Monday, May 27, 2024

Muhammad Machulo – Gasherbrum 2 summit

Muhammad Machulo became the first person to raise the green flag of Pakistan on the top of Gashabrum 2(8035m) for the fifth time.

Muhammad, who was working as a HAP/Sherpa with KTP for their clients from USA and Spain, reached the summit of the 13th highest mountain today at 11:30 am. KTP also confirmed the summit news of other climbers Mr, Luis Cortadellas, Mr.Gonzalo and Mr.Elyse Dalton. All climbers were safely returned back to camp 3 from the summit.

Muhammad (50) from the village of Machulo Baltistan, (Hushe Valley) began his high altitude climbing career in the mountains of Karakoram with his first summit on G2 in 1998. He went back to G2 and repeated the summit right the next year in 1999. In 2004, Muhammad and Hussain( Little Hussain) both from Machulo village became the first native climbers from Baltistan to reach the summit of K2(8611m), the second highest mountain on earth. That year was also the golden jubilee of K2’s first summit of 1954 by the Italians. The, then young climber got twice more opportunities to be on the summit of G2 during 2007 and 2013. On July 18th, 2021, Muhammad did it again for the fifth time and made this glorious history.

Muhammad’s story in the notorious peaks of Pakistan been amazingly interesting and full of bravery.
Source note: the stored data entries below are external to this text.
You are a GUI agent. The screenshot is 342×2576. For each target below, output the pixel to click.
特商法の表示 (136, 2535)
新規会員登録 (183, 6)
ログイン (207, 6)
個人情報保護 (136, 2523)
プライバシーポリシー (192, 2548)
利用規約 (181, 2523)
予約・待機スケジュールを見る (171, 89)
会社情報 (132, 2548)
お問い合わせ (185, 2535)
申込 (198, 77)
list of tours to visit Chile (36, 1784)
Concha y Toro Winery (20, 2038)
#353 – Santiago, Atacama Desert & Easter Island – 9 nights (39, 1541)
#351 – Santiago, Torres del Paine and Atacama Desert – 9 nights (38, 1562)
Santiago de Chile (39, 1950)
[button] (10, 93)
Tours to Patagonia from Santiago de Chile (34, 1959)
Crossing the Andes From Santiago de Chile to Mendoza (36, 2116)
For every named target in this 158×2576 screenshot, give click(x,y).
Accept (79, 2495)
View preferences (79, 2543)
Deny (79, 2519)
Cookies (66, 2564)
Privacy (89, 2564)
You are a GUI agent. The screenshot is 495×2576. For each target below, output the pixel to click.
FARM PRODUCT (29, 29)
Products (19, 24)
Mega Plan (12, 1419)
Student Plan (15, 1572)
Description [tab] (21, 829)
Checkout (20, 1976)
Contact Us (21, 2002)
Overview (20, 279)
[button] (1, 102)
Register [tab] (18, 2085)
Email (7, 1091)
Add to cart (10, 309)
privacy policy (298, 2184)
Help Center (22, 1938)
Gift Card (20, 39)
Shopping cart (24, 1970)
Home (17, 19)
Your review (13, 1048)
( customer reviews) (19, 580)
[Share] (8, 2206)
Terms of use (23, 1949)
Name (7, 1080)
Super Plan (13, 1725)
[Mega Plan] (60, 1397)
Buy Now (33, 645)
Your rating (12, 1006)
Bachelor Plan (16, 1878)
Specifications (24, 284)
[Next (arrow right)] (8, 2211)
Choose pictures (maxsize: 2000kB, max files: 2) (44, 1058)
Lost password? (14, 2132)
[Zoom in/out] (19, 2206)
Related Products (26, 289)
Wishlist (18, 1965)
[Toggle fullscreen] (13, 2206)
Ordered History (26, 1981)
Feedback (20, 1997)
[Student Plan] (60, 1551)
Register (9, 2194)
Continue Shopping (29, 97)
Not only has he summitted K2 and the Gashabrums, he also played major roles in mind-blowing high altitude search, rescue and body recovery.

In 2007, Muhammad played an heroic role retrieving the body of Austrian Markus Kronthaler from the summit ridge of Broad Peak (8047m), Karakoram. Kronthaler had died one year earlier in 2006 from exhaustion on the descent after successfully summiting the peak via the normal route. The rescue expedition was organized and funded by Markus’ brother, Georg Kronthaler. No other 8000m high altitude body rescue mission ever happened in the history of mountaineering until then!!

Muhammad was selected to lead this rescue expedition based on his talent and experience on Nanga Parbat from 2006, when he and his rescue team with the help of Pakistan Army became successful to find out the body of Jose Antonio Delgado, 41, from Venezuela, one of Latin America’s leading climbers, who became stranded in snowstorm at a height of 7,400 meters (24,280 feet) during his ascent of the world’s ninth- highest mountain on July 12,2006. In consent with his wife and family, Mr. Delgado was properly buried near his tent at 7400m on Nanga Parbat.

Before going to the mountain summits, Muhammad, like most of other men in his mountain community of Hushe Valley started working hard at early age as a low altitude porter. He was strong and never feared to go first in many camps on the glaciers and moraines of Karakoram. Before the launching of Ghondoghoro Rescue Guides, Muhammad helped so many porters to crossing over the Ghondoghoro Pass on both ascend and descend, and received enormous appreciation and respect among the Baltoro community.

After working together in the mountains for some time, he and Ali Sadpara (late) were very close friends. They went on Nanga Parbat twice together in winter. Last February, when Mr. Sadpara didnt come back from the K2 Winter, Muhammad looked heart broken and said on an occasion with tears in his eyes that from now on I will dedicate every summit to my friend Muhammad Ali, we cant fulfill the loss of his type of talented mountaineer for years and years!!